*** Block opens ***

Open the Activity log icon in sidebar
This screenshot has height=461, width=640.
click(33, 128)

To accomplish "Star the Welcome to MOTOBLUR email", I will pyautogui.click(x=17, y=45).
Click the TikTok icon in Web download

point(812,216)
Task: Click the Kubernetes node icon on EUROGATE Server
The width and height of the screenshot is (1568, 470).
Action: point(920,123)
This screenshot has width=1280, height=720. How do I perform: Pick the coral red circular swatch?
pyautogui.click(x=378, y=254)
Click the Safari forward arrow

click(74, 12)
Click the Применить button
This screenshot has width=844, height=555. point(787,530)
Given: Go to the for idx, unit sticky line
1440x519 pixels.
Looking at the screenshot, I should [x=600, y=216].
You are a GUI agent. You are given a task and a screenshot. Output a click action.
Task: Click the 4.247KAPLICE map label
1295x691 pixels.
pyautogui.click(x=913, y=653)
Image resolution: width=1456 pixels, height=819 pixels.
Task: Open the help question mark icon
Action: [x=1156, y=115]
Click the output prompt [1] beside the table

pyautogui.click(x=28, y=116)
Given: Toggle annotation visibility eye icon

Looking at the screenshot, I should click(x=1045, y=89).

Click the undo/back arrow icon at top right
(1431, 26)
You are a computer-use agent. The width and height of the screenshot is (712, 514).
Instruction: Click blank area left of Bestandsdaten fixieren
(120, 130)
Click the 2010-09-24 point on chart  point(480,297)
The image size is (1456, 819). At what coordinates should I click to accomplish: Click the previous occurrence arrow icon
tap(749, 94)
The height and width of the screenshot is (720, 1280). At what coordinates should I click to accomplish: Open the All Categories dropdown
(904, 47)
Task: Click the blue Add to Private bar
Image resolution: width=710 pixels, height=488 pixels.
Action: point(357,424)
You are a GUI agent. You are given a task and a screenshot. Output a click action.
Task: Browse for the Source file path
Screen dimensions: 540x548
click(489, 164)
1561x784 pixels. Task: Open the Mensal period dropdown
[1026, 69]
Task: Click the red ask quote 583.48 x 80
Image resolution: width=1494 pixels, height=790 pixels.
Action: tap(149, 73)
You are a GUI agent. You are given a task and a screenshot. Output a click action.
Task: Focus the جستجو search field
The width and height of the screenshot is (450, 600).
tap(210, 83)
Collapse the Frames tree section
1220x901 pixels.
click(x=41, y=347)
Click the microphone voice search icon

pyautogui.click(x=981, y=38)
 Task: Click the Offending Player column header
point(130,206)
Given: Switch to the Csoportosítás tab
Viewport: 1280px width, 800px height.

*** Block closes ***

Task requirements:
Beginning at the line with "You are a computer-use" and ending at the last line of the entries, print every line exactly.

Answer to the problem:
You are a computer-use agent. The width and height of the screenshot is (712, 514).
Instruction: Click blank area left of Bestandsdaten fixieren
(120, 130)
Click the 2010-09-24 point on chart  point(480,297)
The image size is (1456, 819). At what coordinates should I click to accomplish: Click the previous occurrence arrow icon
tap(749, 94)
The height and width of the screenshot is (720, 1280). At what coordinates should I click to accomplish: Open the All Categories dropdown
(904, 47)
Task: Click the blue Add to Private bar
Image resolution: width=710 pixels, height=488 pixels.
Action: point(357,424)
You are a GUI agent. You are given a task and a screenshot. Output a click action.
Task: Browse for the Source file path
Screen dimensions: 540x548
click(489, 164)
1561x784 pixels. Task: Open the Mensal period dropdown
[1026, 69]
Task: Click the red ask quote 583.48 x 80
Image resolution: width=1494 pixels, height=790 pixels.
Action: tap(149, 73)
You are a GUI agent. You are given a task and a screenshot. Output a click action.
Task: Focus the جستجو search field
The width and height of the screenshot is (450, 600).
tap(210, 83)
Collapse the Frames tree section
1220x901 pixels.
click(x=41, y=347)
Click the microphone voice search icon

pyautogui.click(x=981, y=38)
 Task: Click the Offending Player column header
point(130,206)
Given: Switch to the Csoportosítás tab
Viewport: 1280px width, 800px height.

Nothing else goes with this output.